EXERCISE:
Below are some records. Return exactly the lines from the one with "Open the tab search dropdown chevron" to the one with "Task: Open the Instagram icon in the header", and nothing else.

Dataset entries
= = =
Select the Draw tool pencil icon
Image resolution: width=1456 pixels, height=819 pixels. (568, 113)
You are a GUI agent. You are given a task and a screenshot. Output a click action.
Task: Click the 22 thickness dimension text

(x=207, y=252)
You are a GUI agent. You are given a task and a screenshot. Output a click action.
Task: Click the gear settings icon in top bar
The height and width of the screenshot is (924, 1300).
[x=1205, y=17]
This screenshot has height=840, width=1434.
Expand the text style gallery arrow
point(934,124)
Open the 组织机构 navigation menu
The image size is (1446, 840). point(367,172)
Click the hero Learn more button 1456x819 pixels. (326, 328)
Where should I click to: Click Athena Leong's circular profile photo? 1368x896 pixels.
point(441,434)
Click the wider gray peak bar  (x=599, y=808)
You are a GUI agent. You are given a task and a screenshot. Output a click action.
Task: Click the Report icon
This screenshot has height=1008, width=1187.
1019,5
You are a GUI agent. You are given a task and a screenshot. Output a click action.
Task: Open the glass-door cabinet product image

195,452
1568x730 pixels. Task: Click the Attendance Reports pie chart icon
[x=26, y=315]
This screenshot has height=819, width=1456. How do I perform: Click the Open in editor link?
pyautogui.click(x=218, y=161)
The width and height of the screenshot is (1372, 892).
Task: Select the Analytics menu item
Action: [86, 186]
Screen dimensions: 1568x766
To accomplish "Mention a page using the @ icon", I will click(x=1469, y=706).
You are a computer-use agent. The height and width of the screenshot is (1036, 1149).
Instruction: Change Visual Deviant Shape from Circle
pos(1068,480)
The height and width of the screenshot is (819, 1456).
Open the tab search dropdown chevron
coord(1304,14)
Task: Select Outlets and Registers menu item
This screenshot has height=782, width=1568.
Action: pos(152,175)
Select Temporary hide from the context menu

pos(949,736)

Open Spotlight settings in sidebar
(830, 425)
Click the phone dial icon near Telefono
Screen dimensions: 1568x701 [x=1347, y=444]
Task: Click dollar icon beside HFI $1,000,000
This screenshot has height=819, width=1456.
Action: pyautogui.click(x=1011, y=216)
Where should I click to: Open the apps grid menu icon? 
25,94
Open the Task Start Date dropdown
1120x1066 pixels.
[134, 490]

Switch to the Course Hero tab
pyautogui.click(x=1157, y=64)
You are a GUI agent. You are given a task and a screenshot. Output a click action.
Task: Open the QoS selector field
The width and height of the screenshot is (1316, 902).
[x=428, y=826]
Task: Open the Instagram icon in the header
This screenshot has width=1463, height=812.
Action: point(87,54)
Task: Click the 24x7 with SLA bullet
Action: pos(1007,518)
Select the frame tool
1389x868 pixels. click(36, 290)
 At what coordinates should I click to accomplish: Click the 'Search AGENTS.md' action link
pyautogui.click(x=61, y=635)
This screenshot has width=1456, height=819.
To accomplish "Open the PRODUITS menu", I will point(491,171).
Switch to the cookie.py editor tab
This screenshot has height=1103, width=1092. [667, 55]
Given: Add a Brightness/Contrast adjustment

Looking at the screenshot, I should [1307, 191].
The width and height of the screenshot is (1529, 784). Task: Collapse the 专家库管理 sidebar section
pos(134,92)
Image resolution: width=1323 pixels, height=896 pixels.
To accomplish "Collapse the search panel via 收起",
= = =
RESPONSE TO THE TASK:
Open the tab search dropdown chevron
coord(1304,14)
Task: Select Outlets and Registers menu item
This screenshot has height=782, width=1568.
Action: pos(152,175)
Select Temporary hide from the context menu

pos(949,736)

Open Spotlight settings in sidebar
(830, 425)
Click the phone dial icon near Telefono
Screen dimensions: 1568x701 [x=1347, y=444]
Task: Click dollar icon beside HFI $1,000,000
This screenshot has height=819, width=1456.
Action: pyautogui.click(x=1011, y=216)
Where should I click to: Open the apps grid menu icon? 
25,94
Open the Task Start Date dropdown
1120x1066 pixels.
[134, 490]

Switch to the Course Hero tab
pyautogui.click(x=1157, y=64)
You are a GUI agent. You are given a task and a screenshot. Output a click action.
Task: Open the QoS selector field
The width and height of the screenshot is (1316, 902).
[x=428, y=826]
Task: Open the Instagram icon in the header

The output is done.